OBJECTIVES
- A) Translate this sentence from the passage on aging and Quaker spirituality into Spanish: "Late light, photographers tell us, is the richest light of all."
- B) Please reproduce the part of the passage on aging and Quaker spirituality starting at "I hope you sense" and ending at "in old age!", without any changes.

PASSAGE GIVEN
--

Aging and Quaker Spirituality

March 2026: Friends share their experiences aging with intention. We read about older people living life in wholeness and joy, embracing quiet years, finding the spiritual dimension of illness and pain, grappling with their fear of death, and finding satisfying ways to share their wisdom.

February 23, 2026

The richest light of all

“Late light, photographers tell us, is the richest light of all. In the hour before the sun sets, it imbues the landscape with depth and warmth. This is a dynamic and fleeting time. So too, in the last years of your life, your inner light begins to shift. New wavelengths prevail, slower and more beautiful. You can approach your life with greater clarity and tenderness.”
February 24, 2026

A miraculous window of opportunity

I hope you sense what a glorious future awaits you in old age. No longer will you dread the evening of life as a time of unremitting suffering and futility, but as an opportunity for continued growth in consciousness and service to humanity. What a vista, what a wonderful adventure, what a miraculous window of opportunity awaits us in old age!
February 25, 2026

Old age is a great blessing

“Old age is a great blessing, notwithstanding all the sufferings incident to it; for they are like harbingers, to bid us prepare.”
February 26, 2026

Opportunities in older adulthood

“Growing old, even when that means facing physical or other changes, can help us focus on what is essential. As we age, our perspective on what has meaning is refined. When we slow down, whether because of physical changes or by choice, we often become more contemplative. We may want to share memories and stories, to forgive or be forgiven, to express gratitude, to focus on our most essential values. Older adulthood offers the opportunity to model peace.”
February 27, 2026

The intense focus of my life

“There are fewer and fewer things that truly matter. The years have accumulated such a store of inner lasting value that I no longer feel the weight of the perishable…. My life is becoming intensely focused on presence and Presence.”
February 28, 2026

Finding meaning in your story

“In the end, people don’t view their life as merely the average of all its moments—which, after all, is mostly nothing much plus some sleep. For human beings, life is meaningful because it is a story. A story has a sense of a whole, and its arc is determined by the significant moments, the ones where something happens.”
March 1, 2026

Answering a call you never thought possible

“In old age, a person may give birth to new things, in ways that seemed laughable when he or she was young. We strive in our youth for what we want from life. As we mature and grow in our spiritual journeys, we come to understand that what we desire may not accord with God’s will for us.”

--

GIVEN ENTRIES
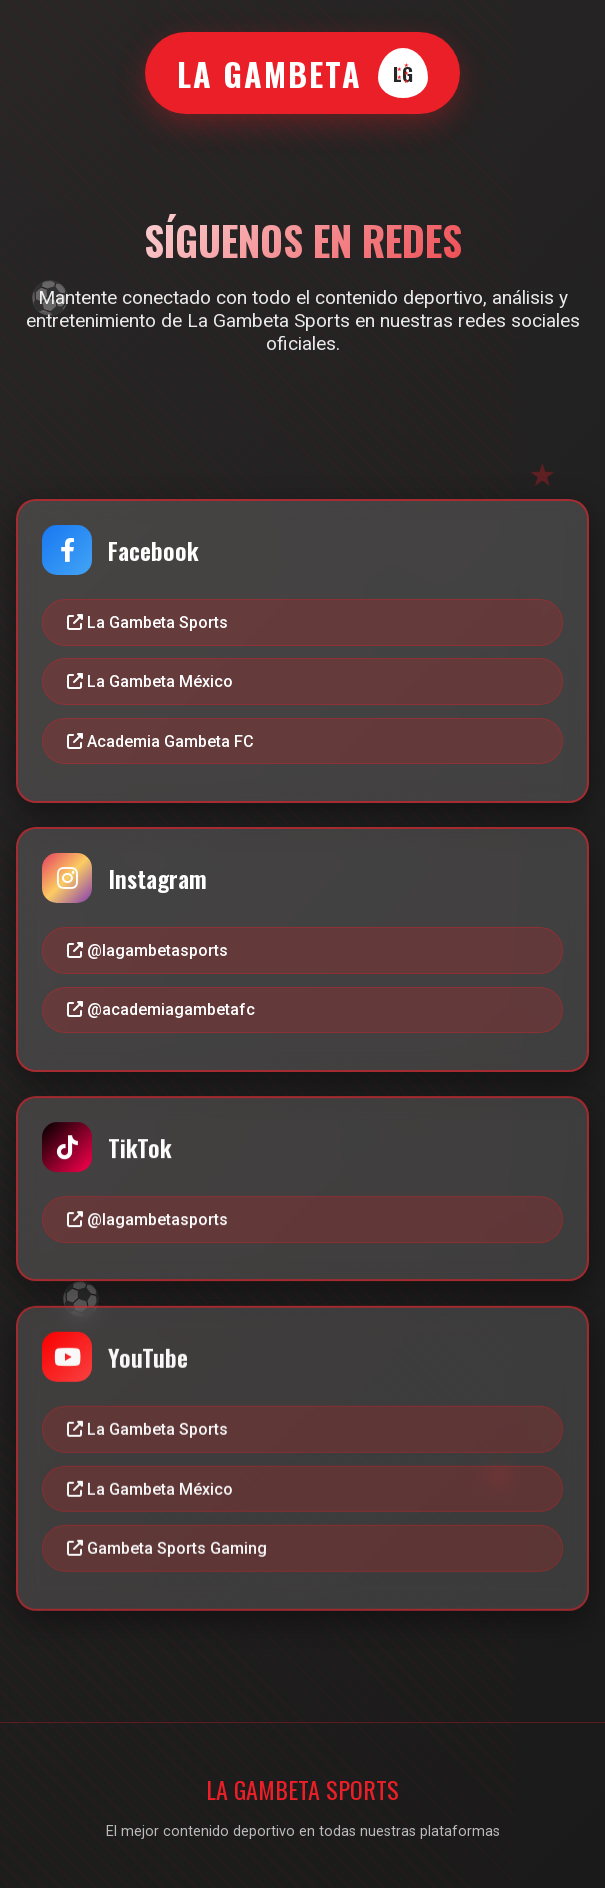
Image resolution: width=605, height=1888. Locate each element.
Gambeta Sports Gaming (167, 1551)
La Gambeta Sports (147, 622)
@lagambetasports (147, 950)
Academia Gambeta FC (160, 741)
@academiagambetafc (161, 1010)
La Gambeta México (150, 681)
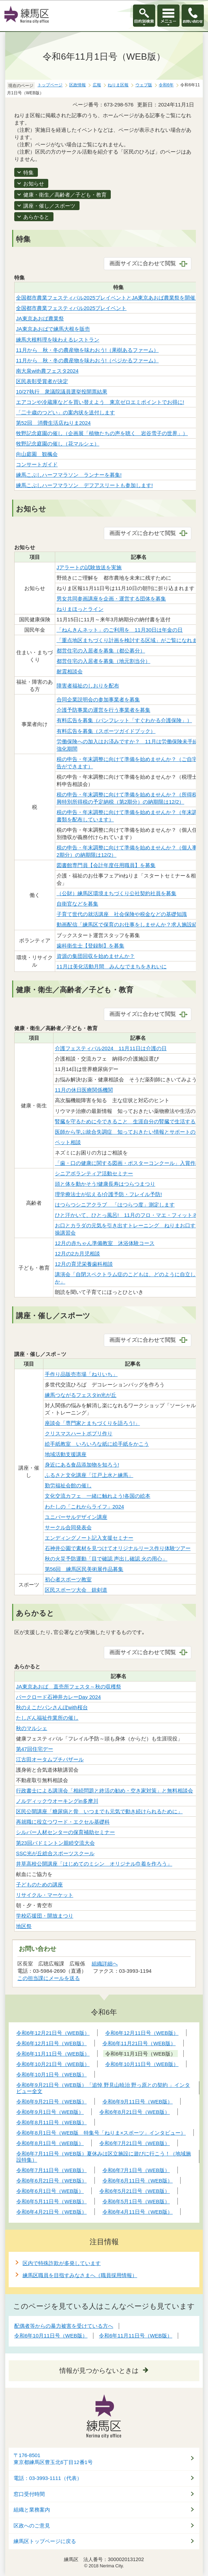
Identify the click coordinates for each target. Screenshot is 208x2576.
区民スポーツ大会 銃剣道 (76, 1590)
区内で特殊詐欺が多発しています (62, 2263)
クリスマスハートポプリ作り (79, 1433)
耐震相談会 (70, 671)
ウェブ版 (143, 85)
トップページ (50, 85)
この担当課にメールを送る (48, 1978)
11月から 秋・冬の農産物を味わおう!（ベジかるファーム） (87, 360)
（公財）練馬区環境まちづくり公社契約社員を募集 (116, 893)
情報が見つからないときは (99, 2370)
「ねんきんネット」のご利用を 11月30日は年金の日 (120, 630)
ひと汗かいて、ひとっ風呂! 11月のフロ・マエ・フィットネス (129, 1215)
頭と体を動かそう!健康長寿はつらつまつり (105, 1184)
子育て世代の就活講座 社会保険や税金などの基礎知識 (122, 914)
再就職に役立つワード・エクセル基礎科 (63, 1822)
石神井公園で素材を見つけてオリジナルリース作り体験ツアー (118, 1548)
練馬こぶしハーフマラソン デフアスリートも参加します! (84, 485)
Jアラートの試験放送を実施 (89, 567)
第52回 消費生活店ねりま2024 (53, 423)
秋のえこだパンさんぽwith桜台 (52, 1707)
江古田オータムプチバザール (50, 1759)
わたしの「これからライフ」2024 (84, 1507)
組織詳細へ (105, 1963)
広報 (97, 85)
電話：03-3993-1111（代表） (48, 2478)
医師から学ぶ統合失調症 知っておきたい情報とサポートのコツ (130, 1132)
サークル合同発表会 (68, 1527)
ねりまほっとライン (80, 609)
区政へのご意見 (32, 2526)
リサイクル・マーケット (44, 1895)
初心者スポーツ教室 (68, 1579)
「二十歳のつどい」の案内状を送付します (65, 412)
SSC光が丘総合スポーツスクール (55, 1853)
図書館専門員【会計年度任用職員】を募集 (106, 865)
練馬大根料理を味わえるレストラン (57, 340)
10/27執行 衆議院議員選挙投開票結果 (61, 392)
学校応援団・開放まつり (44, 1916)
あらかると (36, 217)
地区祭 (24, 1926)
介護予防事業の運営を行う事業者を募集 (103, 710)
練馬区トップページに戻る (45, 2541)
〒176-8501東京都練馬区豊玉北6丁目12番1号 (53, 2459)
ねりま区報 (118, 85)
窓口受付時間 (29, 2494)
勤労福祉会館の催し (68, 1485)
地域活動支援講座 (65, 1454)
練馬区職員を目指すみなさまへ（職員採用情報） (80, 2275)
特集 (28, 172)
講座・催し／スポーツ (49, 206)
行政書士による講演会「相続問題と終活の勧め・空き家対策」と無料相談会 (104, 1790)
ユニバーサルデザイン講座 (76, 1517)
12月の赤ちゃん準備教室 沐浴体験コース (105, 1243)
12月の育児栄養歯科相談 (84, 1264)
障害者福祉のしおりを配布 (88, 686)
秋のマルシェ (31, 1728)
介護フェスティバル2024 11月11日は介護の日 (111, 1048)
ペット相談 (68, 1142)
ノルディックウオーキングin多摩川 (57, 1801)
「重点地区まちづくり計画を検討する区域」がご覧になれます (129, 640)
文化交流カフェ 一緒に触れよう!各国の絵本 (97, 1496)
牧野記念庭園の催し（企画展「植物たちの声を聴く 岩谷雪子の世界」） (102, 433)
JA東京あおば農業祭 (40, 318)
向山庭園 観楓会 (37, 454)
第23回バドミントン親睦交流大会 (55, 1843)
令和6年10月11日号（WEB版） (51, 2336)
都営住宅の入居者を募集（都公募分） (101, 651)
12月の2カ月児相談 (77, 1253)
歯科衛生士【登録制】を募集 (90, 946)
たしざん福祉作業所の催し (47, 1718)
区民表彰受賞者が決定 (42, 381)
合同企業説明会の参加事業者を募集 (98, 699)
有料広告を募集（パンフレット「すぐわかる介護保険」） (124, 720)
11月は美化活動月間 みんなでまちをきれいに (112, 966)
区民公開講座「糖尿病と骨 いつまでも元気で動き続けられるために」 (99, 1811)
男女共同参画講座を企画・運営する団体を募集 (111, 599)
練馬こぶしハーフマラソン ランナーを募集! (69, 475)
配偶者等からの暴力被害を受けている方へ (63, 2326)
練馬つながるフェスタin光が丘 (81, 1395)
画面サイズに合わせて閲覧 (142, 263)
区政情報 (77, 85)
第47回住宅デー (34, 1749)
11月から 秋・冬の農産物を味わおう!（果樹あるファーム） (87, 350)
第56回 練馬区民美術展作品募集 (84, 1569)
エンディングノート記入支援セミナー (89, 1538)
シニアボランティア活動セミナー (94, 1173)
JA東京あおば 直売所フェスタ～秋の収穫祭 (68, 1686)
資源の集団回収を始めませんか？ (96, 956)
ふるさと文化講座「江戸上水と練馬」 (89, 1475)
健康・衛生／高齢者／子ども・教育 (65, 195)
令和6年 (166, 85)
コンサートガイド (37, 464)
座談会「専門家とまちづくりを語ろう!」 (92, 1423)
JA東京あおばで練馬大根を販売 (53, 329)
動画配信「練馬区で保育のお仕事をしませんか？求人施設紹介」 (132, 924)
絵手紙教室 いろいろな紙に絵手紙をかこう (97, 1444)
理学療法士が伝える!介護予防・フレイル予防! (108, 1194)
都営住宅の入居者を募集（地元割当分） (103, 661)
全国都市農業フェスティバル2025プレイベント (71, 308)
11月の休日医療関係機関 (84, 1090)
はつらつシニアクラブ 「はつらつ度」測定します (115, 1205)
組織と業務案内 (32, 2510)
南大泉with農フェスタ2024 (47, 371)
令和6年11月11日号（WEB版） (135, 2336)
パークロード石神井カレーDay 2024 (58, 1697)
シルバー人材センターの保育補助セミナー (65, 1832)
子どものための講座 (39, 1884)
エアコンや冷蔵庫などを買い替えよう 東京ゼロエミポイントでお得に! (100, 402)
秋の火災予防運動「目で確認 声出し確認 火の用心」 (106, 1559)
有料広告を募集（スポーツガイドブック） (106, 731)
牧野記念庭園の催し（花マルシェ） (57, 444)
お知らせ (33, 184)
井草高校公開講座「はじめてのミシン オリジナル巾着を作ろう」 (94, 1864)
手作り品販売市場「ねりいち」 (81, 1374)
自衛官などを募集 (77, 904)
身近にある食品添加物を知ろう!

--

RESPONSES FOR EACH TASK
- A) La luz tardía, nos dicen los fotógrafos, es la luz más rica de todas.

- B)
I hope you sense what a glorious future awaits you in old age. No longer will you dread the evening of life as a time of unremitting suffering and futility, but as an opportunity for continued growth in consciousness and service to humanity. What a vista, what a wonderful adventure, what a miraculous window of opportunity awaits us in old age!